クールな次期社長の甘い密約
――私は勝手に決めつけていた。
能天気で、誰がなんと言おうと我が道を爆進する母親には、私の辛い気持ちなど理解出来ないだろうって……でも、母親は気付いていたんだ。気付いていて、あえてその事には触れず、気付かないフリをしていた。
「……気にしてくれてたの?」
「当たり前でしょ? 茉耶は私の可愛い一人娘なんだから……このまま一生、誰とも付き合わず、結婚出来なかったらどうしょうって心配で心配で……
でもね、人嫌いの原因を作っちゃったのは私だし、私が何か言ったら、また茉耶を傷付ける事になるんじゃないかって思ってさ。だから、せめて茉耶が変われるきっかけだけでも作ってあげれたらと思ってね……」
「あ、だから私を東京に?」
「そうだよ。東京に行けば、色んな人が居るもの。変わった趣味の男もいっぱい居るしね」
変わった趣味って……私、変人にしか受け入れられない様なヤバい女だったの?
引きつった顔でどんより落ち込むが、母親は「これで一安心」って豪快に笑う。その笑顔を見てふと思う。
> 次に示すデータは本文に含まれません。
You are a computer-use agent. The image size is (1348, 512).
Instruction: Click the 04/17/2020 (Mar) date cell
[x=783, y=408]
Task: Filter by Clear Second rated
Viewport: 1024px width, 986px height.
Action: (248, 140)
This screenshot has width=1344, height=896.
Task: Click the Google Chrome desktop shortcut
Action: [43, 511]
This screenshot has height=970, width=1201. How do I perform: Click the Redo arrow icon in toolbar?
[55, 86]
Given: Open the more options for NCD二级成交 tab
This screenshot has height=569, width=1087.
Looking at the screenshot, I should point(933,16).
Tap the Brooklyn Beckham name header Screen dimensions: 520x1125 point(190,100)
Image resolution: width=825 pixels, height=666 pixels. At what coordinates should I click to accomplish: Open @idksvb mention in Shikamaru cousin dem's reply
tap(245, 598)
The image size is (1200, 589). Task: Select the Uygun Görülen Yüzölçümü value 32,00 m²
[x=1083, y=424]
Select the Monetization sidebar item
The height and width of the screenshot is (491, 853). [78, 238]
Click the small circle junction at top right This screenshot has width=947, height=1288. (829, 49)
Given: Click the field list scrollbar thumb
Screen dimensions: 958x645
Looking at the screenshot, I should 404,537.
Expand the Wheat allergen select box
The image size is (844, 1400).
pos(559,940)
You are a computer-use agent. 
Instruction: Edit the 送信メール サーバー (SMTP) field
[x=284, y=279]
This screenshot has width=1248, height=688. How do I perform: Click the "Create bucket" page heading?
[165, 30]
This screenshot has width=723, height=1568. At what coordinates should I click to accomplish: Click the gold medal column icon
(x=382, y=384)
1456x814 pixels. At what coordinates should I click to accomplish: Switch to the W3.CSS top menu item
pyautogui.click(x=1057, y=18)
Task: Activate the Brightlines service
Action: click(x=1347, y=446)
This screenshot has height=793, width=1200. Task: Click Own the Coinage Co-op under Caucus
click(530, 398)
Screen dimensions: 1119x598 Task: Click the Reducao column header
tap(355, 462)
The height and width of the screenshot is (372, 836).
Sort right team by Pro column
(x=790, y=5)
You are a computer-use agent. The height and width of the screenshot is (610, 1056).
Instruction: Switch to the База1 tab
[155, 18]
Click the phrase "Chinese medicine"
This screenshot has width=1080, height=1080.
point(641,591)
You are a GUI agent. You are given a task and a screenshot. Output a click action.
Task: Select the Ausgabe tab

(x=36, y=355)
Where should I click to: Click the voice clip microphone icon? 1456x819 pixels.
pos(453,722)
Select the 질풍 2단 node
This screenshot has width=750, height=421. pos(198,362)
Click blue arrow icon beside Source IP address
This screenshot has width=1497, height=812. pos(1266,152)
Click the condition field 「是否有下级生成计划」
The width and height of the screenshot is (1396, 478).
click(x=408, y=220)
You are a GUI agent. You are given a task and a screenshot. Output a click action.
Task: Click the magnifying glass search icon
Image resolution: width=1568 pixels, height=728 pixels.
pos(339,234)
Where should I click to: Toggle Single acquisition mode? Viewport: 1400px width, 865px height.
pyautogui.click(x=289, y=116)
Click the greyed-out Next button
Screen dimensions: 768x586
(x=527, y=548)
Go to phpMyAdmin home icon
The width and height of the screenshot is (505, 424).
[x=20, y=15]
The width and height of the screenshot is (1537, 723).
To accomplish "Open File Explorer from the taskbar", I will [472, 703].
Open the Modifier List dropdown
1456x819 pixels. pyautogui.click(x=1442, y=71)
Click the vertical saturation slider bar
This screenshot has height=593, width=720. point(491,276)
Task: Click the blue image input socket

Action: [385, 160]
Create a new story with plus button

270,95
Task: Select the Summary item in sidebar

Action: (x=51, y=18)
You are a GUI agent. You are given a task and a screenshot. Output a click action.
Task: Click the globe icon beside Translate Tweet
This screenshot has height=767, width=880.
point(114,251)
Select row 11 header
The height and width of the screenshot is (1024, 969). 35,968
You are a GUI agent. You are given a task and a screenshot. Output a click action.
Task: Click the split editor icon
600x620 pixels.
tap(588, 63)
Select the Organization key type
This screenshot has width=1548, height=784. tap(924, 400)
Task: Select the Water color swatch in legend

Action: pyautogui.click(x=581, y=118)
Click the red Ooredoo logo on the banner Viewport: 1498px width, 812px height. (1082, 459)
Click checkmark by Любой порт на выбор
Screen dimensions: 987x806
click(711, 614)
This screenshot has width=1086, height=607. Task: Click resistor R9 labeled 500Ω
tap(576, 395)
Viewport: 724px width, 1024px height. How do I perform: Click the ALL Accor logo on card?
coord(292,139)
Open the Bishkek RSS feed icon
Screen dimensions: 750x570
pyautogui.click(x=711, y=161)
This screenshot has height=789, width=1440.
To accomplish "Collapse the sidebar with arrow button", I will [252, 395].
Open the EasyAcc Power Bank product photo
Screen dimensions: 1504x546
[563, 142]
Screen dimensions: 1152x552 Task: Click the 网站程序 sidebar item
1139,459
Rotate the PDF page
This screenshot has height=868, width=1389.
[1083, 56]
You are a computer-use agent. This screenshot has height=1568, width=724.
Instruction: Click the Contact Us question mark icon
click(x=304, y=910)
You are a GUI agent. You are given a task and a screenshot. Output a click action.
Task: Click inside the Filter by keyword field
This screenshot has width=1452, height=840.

ずっと一緒に暮らしてきたのに、こんな風に母親と腹を割って話した事なかったなって。それはきっと、私が母親を避けていたから。
ごめんね……お母さん。
でもこれ以上、この話しが続いたら泣きそうで……
「で、お母さんは何しに東京に来たの?」
母親に涙を見せるのが恥ずかしというか……気まずくて、話題を変えていた。